### Written task:
Turn the rows from the start through the line containing "[x=380, y=217]" into a two-column CSV with the headers request and answer. Give one line per request, and put each value in a single quoted field with its line breaks replaced by spaces.

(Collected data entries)
:::

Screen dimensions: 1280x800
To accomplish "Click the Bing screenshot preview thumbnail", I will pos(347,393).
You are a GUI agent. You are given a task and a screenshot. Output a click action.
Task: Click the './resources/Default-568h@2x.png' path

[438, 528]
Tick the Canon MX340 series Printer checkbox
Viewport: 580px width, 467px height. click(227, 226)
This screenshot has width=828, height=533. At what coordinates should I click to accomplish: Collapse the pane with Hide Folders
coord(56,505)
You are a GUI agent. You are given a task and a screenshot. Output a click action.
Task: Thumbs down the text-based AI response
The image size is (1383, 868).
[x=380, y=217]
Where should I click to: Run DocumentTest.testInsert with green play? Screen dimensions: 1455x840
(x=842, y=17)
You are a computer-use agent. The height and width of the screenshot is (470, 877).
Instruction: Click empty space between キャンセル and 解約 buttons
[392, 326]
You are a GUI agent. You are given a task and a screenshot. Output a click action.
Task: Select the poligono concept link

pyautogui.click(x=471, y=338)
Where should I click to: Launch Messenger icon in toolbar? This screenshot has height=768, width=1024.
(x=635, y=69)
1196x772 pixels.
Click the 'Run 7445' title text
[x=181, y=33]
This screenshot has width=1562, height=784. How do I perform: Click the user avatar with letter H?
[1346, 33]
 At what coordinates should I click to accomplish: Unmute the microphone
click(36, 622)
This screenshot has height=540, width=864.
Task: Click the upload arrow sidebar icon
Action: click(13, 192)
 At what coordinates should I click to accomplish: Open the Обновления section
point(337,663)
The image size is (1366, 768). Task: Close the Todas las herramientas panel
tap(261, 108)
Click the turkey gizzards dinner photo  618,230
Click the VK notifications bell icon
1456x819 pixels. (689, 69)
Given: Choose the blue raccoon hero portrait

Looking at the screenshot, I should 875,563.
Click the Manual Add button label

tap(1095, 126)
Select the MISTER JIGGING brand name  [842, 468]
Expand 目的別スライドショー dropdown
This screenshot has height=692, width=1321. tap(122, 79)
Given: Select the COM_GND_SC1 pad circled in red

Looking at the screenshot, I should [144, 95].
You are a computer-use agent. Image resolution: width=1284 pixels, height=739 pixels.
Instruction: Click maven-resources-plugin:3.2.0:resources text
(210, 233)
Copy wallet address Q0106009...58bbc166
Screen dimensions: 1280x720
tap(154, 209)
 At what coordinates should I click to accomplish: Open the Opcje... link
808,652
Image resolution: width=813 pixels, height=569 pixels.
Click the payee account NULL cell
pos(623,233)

:::

### Response below:
request,answer
"Screen dimensions: 1280x800 To accomplish ""Click the Bing screenshot preview thumbnail"",","I will pos(347,393)."
"You are a GUI agent. You are given a task and a screenshot. Output a click action. Task: Click the './resources/Default-568h@2x.png' path","[438, 528]"
"Tick the Canon MX340 series Printer checkbox","Viewport: 580px width, 467px height. click(227, 226)"
"This screenshot has width=828, height=533. At what coordinates should I click to accomplish: Collapse the pane with Hide Folders","coord(56,505)"
"You are a GUI agent. You are given a task and a screenshot. Output a click action. Task: Thumbs down the text-based AI response The image size is (1383, 868).","[x=380, y=217]"